It's not AI's Fault: THE LAZY LAWYER
Lazy lawyers were around before AI
11/16/20253 min read


It's Not the AI's Fault. You're Just a Lazy Lawyer: How Artificial Intelligence Is Exposing the Legal Profession's Competence Crisis
⚖️ Another week, another lawyer sanctioned for citing fake cases generated by AI.
This isn't an AI ethics problem. It's a lawyer competence problem.
The headlines keep piling up, and they're embarrassing for the entire profession. Over 486 cases worldwide have featured AI hallucinations in court filings—324 of those right here in U.S. courts. Stanford just released a study showing legal hallucination rates between 69% and 88% across top AI models.

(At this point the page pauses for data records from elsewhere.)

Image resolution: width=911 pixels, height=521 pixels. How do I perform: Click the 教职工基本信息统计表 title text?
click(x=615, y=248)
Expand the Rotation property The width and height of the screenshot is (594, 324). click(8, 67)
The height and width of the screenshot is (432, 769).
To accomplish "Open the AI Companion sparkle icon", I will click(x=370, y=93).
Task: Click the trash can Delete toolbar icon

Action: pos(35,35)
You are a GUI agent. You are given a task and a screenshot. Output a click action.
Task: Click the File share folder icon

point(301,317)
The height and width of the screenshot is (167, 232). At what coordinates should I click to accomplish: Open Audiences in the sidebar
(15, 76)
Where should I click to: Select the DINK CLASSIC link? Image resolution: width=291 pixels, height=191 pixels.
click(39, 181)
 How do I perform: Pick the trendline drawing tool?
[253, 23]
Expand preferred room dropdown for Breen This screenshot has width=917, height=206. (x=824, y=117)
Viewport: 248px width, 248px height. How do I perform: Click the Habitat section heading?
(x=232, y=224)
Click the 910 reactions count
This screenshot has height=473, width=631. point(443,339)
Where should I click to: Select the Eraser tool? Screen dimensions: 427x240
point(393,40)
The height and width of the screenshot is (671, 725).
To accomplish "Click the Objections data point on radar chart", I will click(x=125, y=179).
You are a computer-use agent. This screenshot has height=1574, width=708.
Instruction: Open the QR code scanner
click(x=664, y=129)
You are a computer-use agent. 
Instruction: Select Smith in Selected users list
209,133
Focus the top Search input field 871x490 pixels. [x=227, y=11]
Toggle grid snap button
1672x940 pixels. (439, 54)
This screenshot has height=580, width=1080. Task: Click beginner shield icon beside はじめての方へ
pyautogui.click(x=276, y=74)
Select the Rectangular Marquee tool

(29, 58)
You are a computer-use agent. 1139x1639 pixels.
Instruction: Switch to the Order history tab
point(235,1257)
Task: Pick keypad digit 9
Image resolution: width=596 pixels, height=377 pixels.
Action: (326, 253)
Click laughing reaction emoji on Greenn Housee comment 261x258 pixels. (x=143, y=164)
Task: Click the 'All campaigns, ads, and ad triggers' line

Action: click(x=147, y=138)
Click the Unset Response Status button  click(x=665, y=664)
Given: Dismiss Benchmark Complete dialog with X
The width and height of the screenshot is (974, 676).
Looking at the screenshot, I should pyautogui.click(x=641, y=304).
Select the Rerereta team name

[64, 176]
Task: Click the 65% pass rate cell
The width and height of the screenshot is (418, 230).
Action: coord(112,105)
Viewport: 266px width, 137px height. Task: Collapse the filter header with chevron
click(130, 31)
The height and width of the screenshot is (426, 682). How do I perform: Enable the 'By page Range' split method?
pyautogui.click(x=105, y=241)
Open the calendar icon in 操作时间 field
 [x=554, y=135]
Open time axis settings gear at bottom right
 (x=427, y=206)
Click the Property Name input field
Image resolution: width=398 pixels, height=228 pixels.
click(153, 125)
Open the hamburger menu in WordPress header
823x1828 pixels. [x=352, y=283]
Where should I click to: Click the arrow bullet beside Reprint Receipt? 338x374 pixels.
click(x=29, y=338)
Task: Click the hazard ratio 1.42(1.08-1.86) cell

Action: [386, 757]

In September 2025, a Los Angeles attorney got slapped with a $10,000 fine after 21 out of 23 case citations in his appellate brief were completely made up by ChatGPT. 😬 An Arizona lawyer has to personally notify three federal judges that she falsely attributed fake opinions to them. A Colorado attorney lost his license for 90 days after texting his paralegal that he was "like an idiot" for not checking ChatGPT's work before filing.
These aren't accidents. They're symptoms of something deeper.
Every Rule You Violated Already Existed
Here's the part nobody wants to talk about: Every single ethical duty these lawyers violated existed long before ChatGPT launched in November 2022.
ABA Model Rule 1.1 requires attorneys to exercise "legal knowledge, skill, thoroughness and preparation reasonably necessary" for competent representation. The duty to verify case citations and validate legal authorities has been foundational to legal practice for over a century.
🔍 And yes, lawyers still Shepardize—the term is alive and well in 2025. It's standard practice for validating case citations using tools like Shepard's Citations on Lexis, KeyCite on Westlaw, or BCite on Bloomberg Law. These citator services tell you whether cases have been overturned, distinguished, or criticized by later courts. Law schools still teach this as a fundamental skill.
ChatGPT literally warns users to verify its output. The ABA's Formal Opinion 512 makes it crystal clear: lawyers using generative AI must understand the "benefits and risks" and remain personally responsible for all AI-assisted work. Every legal ethics expert, bar association, and CLE program has been saying the same thing since 2023: You must verify AI-generated content.
So why are lawyers still getting sanctioned? Because they didn't bother.
AI Didn't Make You Incompetent—It Exposed You
🎯 The real scandal isn't that AI hallucinates. The real scandal is how many lawyers were willing to file court documents without reading them, without verifying them, and without performing basic due diligence.
Consider the excuses judges have heard:
🔸 "I didn't know AI could make up cases"
🔸 "I trusted the technology"
🔸 "I was under time pressure"
🔸 "My paralegal did it"
None of these would have worked before AI existed, and they don't work now. If you filed a brief citing cases from a random blog without verification, you'd be sanctioned. If you relied on unqualified research without checking it, you'd face malpractice claims. The standard has always been the same: you're responsible for everything you file.
💡 AI is simply a mirror. It's reflecting back the profession's worst habits: over-delegation, inadequate supervision, failure to read source materials, and an erosion of professional standards that's been building for years.
The Malpractice Implications Are Real
💼 Legal malpractice carriers are paying attention. Firms without proper AI verification protocols face increased premiums and potential coverage exclusions. Clients harmed by AI hallucinations have valid malpractice claims based on breach of the duty of care.
State bars are making it clear: AI use doesn't lower the competence standard—it raises it. Lawyers must now demonstrate:
✅ Understanding how AI tools work and their limitations
✅ Direct human review of all AI-generated content
✅ Independent verification of legal citations and authorities
✅ Proper supervision of staff using AI tools
✅ Documentation of verification steps taken
Stop Blaming the Tool
📱 We've been blaming technology for human laziness since the invention of copy-paste. AI didn't fail these lawyers—these lawyers failed their clients, the courts, and the profession.
ChatGPT told you to verify. Your ethics rules told you to verify. Your law school professors told you to verify. You knew better. You just didn't bother.
The lawyers getting sanctioned weren't unlucky. They were incompetent. And AI just made it impossible to hide that fact anymore.
What This Means for the Profession
🔥 This is a reckoning moment for legal practice. AI is forcing conversations the profession has avoided for decades: about competence standards, about shortcuts, about what "thorough" really means.
The law firms and solo practitioners thriving in the AI era won't be those who adopted technology first. They'll be those who understood their ethical duties deeply enough to use it responsibly.
Bottom line: AI isn't the problem. Lazy lawyering is. Stop outsourcing your professional judgment. Stop blaming the tool when you fail to do your job. And if you can't be bothered to verify a case citation before filing it in court, maybe it's time to ask yourself whether you should be practicing law at all.